● CHALLENGES
- 1) Transcribe the court opinion on the sewer inspector's salary claim from "Hugh M. Harmer, for" to "admitted or proved.".
- 2) Write the next part of the court opinion on the sewer inspector's salary claim, picking up after its last sentence.

** start of TEXT EXTRACT **

Supreme Court, Westchester Special Term
Jan 1, 1911
70 Misc. 402 (N.Y. Sup. Ct. 1911)

Opinion

January, 1911.

Ira Jay Dutton, for plaintiff.

Hugh M. Harmer, for defendant.


Upon the trial of this action, which was before the court and a jury, both parties asked the court for the direction of a verdict; and the court thereupon, with the consent of both parties, took the case from the jury and reserved its decision. Counsel have not submitted the pleadings, nor have I before me the evidence taken at the trial, so that I cannot give a detailed statement of the facts claimed, admitted or proved.

In brief, the plaintiff's claim is, and it is admitted, that, for sometime prior to February, 1908, he was a sewer inspector of the city of New Rochelle, appointed by the board of public works of said city, having previously passed an examination under the Civil Service Law, receiving a salary of $100 per month, and that during all of that time he was and now is an exempt volunteer fireman. About the 1st of February, 1908, he was suspended and, in March, 1909, was reinstated by the said board of public works in the same position and has ever since held the same; and this action is to recover the salary at the rate of $100 per month, from the time of his suspension to the date of his reinstatement. The reinstatement was voluntary — no mandamus proceeding having been instituted by the plaintiff.

My conclusion upon the whole case is, that a verdict should be directed in favor of the defendant, and the following are my reasons:

First. Plaintiff did not secure his reinstatement by mandamus, nor did he institute any proceedings to secure his reinstatement, and it does not seem to me that his voluntary reinstatement, after the expiration of thirteen or fourteen months, with no proceeding in the meantime on his part to secure reinstatement, can be regarded as establishing the fact of a wrongful discharge by the said board of public works, in the first instance.

** end of TEXT EXTRACT **
** start of SOURCE EXCERPT **

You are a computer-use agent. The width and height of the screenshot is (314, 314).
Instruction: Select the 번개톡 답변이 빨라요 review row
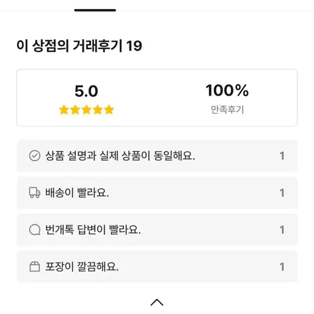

** end of SOURCE EXCERPT **

● WRITTEN RESPONSES
- 1)
Hugh M. Harmer, for defendant.


Upon the trial of this action, which was before the court and a jury, both parties asked the court for the direction of a verdict; and the court thereupon, with the consent of both parties, took the case from the jury and reserved its decision. Counsel have not submitted the pleadings, nor have I before me the evidence taken at the trial, so that I cannot give a detailed statement of the facts claimed, admitted or proved.

- 2)
Second. The plaintiff was laid off or suspended by the board of public works of the city, because of lack of work and a lack of funds, and was put back in his position as soon as there was work for him to do and money with which to pay him; and there was no wrongful act or bad faith on the part of the said board of public works.

Third. What little work there was for a sewer inspector during the time the plaintiff was laid off was performed by another sewer inspector of the city, who was also an exempt fireman, and was paid for by the city.

Fourth. It appears without dispute that the board of public works of the defendant had no knowledge or notice at the time the plaintiff was suspended, or prior thereto, that he was an exempt fireman, or had or claimed to have any preference over any other sewer inspector in the employ of the defendant.

For these reasons a verdict is directed in favor of the defendant.

Motion granted.


Summaries of

Hoyt v. City of New Rochelle

Supreme Court, Westchester Special Term
Jan 1, 1911
70 Misc. 402 (N.Y. Sup. Ct. 1911)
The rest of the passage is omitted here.